___ FRAGMENTO DE TEXTO ___

Él describe la labor de su hermano como quien capturaba en sus fotos la belleza permanente de Gaza. Me dice: somos una familia muy unida, a pesar de la diversidad de nuestras ideas, lo que sí nos unía es el amor por Palestina; todos los viernes solíamos reunirnos para celebrar que todavía estábamos juntos.
Sin derecho a soñar en Palestina
Luego me dijo:
En mi familia todos estaban casados, tenían hijos a quien querer y quien los quisiera. Antes del 7 de octubre, hablábamos todos los días, y más aún en las fechas especiales, como en los cumpleaños. Yo extraño Gaza, nací en la costa, en un campo de refugiados, y me considero hijo del mar.
Desde niño conocí los bombardeos y las explosiones. De niño recuerdo que llegué de la escuela y encontré a mi hermano mayor herido, recuerdo la oscuridad tras los bombardeos y cómo nos sentábamos juntos para cenar y permanecer unidos.
Cuando nos sentábamos juntos éramos poderosos, podríamos hacer cualquier cosa, aunque fuera en la oscuridad o después de un ataque. Mi hermana, por ejemplo, era muy nerviosa, , pero me empujaba a mantener la moral en alto.
Todos los días hemos tenido detenidos, heridos, muertos. Fuimos perdiendo el sentido de la felicidad, pero no la capacidad de soñar. Mi madre, finalmente, no consiguió el permiso para ser tratada de sus enfermedades fuera de Gaza y murió. En esta situación es que viene el diluvio, el Diluvio de Al-Aqsa.
Gaza no es lo mismo que Cisjordania, aunque ambos sean Palestina. Gaza, a pesar de las dificultades, pudo desarrollar una capacidad militar. En cambio, en Cisjordania todos están bajo vigilancia. Resistir tiene otra complejidad: cualquier persona puede ser arrestada.
A pesar de eso, en Cisjordania hay brigadas de resistencia. El enemigo, además, es inteligente. Pero las dos intifadas nos enseñaron que Israel solo entiende al ser confrontado.
Ahora estoy en Beirut, atrapado, sin derecho a soñar. Después de la operación Diluvio de Al-Aqsa, todas las personas hacían una pregunta: “¿A dónde ir?, ¿dónde conseguir un sitio seguro?”; pero la segunda pregunta era más dolorosa, era si acaso el siguiente ataque sería en nuestra casa y así fue.
La idea de casa para nosotros es la casa de los abuelos. Por ejemplo, nuestros abuelos recibieron muchas ofertas para que vendieran su casa, y ellos siempre las rechazaron, así les ofrecieran todo el oro del mundo. La casa es la trinchera, el sitio de celebrar, donde ves crecer a los niños y envejecer a los grandes.
Uno se pregunta: ¿tiene sentido el arte en medio de la guerra? Yo creo que sí. Mi padre hizo arte sobre los mártires de la segunda intifada. Como no había forma de reproducir las fotos de ellos, él decidió pintarlos. Pintar en tiempos de guerra es también un mecanismo para documentar la realidad.

___ ENTRADAS PROPORCIONADAS ___

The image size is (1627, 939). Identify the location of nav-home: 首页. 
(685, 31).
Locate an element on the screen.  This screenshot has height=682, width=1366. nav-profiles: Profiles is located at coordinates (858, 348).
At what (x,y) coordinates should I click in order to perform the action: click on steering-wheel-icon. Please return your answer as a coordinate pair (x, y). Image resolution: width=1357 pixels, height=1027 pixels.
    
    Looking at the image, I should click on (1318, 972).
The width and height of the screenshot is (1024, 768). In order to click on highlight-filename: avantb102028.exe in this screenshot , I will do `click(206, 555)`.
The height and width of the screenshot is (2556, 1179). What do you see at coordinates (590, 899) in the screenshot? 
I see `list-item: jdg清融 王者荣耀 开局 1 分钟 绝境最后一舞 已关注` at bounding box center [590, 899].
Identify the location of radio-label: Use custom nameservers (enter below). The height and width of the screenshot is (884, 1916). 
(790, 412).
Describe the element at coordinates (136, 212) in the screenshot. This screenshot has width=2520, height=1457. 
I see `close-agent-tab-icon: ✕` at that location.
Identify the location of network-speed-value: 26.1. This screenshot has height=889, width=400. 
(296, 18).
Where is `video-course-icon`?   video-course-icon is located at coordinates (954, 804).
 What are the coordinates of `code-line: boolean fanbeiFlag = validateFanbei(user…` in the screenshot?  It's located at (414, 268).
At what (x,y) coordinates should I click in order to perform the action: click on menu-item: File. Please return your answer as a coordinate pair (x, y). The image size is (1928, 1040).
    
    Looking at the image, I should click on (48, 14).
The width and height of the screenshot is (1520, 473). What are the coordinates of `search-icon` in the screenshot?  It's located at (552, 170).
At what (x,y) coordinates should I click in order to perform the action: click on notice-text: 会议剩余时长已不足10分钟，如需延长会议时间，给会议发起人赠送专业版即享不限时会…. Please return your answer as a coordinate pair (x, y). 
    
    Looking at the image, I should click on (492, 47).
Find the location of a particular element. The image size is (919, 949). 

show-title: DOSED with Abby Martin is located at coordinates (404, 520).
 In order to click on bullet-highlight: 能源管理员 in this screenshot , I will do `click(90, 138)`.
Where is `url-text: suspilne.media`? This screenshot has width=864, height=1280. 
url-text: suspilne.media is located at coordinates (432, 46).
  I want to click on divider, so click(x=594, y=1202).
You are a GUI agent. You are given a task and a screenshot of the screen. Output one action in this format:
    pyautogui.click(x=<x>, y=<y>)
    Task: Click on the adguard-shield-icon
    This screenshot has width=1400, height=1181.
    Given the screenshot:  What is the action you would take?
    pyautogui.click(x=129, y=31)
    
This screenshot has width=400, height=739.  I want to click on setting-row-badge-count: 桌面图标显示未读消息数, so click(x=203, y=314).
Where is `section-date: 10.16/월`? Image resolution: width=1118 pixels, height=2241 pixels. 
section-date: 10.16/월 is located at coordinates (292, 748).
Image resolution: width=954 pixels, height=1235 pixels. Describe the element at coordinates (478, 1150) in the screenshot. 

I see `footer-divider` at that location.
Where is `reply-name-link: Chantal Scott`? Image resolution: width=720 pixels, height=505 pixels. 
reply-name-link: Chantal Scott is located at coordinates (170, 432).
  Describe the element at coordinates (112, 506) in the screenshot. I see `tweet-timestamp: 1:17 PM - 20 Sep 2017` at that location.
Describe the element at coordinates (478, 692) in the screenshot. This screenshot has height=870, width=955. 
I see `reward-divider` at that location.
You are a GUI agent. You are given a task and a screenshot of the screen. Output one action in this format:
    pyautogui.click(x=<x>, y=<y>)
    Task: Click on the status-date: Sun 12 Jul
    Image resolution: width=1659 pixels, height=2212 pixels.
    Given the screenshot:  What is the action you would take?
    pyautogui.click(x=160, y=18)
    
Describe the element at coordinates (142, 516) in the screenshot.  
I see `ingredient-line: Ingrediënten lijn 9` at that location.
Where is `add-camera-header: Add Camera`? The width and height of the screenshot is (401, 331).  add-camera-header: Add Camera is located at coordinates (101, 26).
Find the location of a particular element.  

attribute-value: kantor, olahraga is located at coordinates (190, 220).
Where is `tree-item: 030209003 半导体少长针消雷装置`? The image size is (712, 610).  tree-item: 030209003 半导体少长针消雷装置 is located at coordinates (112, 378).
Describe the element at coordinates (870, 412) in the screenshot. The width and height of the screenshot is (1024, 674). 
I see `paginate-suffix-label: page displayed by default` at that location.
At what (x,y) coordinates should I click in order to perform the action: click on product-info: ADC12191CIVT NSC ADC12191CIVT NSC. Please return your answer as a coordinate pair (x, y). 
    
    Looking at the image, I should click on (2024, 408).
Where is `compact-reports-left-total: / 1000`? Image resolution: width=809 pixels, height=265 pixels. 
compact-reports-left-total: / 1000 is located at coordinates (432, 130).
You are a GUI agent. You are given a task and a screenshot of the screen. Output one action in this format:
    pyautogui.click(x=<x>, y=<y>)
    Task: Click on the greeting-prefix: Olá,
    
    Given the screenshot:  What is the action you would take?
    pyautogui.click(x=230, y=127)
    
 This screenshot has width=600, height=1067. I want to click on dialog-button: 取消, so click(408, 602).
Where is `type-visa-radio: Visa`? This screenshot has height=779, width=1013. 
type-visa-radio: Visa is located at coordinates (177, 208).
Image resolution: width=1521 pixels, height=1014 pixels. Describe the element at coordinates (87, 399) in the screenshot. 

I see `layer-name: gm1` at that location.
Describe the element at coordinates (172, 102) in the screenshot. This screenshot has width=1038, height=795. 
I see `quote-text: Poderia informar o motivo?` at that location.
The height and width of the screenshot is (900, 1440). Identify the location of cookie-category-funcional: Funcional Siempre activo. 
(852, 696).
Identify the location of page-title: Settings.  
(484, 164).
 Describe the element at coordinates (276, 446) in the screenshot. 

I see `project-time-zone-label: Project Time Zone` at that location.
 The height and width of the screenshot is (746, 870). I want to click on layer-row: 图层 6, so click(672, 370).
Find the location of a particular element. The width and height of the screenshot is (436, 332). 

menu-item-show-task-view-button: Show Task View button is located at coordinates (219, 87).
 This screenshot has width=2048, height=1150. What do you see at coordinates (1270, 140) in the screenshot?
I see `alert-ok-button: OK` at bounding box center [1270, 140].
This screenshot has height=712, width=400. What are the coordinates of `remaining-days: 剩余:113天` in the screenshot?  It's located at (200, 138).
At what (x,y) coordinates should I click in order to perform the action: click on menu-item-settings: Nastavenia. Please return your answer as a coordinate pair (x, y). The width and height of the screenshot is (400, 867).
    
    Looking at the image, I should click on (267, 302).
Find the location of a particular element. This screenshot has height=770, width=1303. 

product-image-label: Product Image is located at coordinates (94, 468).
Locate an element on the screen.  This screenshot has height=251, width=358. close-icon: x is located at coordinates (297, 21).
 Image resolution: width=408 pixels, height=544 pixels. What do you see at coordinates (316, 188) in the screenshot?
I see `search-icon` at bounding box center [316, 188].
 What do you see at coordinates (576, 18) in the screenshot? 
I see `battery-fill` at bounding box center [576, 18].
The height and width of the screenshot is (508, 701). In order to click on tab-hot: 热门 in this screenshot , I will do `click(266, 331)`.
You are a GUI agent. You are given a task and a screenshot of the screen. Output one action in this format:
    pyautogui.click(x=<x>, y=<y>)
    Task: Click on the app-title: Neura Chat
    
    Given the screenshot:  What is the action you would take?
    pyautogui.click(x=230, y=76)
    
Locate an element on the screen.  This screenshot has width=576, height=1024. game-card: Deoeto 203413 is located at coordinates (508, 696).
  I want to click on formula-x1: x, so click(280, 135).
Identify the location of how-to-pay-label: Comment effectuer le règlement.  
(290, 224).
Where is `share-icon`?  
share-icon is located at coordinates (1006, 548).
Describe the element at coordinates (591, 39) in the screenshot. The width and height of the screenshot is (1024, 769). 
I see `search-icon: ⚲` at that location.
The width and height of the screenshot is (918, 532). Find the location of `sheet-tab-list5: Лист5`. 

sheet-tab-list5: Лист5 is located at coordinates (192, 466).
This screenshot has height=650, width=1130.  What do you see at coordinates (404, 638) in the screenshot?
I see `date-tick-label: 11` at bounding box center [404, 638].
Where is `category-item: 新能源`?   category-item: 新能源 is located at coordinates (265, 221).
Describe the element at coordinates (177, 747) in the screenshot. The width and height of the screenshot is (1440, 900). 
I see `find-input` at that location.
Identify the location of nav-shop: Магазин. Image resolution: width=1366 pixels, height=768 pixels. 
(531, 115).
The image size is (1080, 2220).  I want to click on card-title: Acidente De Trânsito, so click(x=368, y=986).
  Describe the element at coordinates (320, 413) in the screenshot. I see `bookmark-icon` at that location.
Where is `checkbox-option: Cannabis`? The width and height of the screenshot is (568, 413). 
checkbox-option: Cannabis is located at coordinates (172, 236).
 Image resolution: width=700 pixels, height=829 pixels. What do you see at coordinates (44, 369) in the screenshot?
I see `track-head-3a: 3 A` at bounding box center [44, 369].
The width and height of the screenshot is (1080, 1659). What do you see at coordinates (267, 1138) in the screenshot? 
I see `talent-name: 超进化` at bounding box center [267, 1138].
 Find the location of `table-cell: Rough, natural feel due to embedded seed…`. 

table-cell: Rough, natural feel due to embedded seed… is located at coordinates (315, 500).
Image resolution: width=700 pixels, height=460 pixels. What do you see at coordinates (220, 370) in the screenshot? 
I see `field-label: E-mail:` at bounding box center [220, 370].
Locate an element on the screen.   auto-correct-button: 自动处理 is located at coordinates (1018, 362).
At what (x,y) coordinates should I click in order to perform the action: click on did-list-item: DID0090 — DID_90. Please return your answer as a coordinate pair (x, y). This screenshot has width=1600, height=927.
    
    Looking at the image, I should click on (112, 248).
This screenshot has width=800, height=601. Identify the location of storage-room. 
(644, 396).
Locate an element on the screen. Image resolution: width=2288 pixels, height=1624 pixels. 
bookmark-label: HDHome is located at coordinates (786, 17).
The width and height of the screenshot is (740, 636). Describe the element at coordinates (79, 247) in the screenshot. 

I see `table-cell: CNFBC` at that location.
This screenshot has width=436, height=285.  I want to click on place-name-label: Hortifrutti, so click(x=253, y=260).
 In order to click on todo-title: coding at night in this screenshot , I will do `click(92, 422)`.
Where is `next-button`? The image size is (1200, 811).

___

* **TAREA ASIGNADA A**: Según el fragmento de texto, ¿en qué ciudad se encuentra ahora quien da el testimonio?
* **TAREA ASIGNADA B**: Transcriba del fragmento de texto el pasaje que comienza en "Gaza no es lo" y termina en "casa y así fue.".
Responda basándose únicamente en el fragmento de texto.

* **SOLUCIÓN DESARROLLADA A**: En Beirut.

* **SOLUCIÓN DESARROLLADA B**:
Gaza no es lo mismo que Cisjordania, aunque ambos sean Palestina. Gaza, a pesar de las dificultades, pudo desarrollar una capacidad militar. En cambio, en Cisjordania todos están bajo vigilancia. Resistir tiene otra complejidad: cualquier persona puede ser arrestada.
A pesar de eso, en Cisjordania hay brigadas de resistencia. El enemigo, además, es inteligente. Pero las dos intifadas nos enseñaron que Israel solo entiende al ser confrontado.
Ahora estoy en Beirut, atrapado, sin derecho a soñar. Después de la operación Diluvio de Al-Aqsa, todas las personas hacían una pregunta: “¿A dónde ir?, ¿dónde conseguir un sitio seguro?”; pero la segunda pregunta era más dolorosa, era si acaso el siguiente ataque sería en nuestra casa y así fue.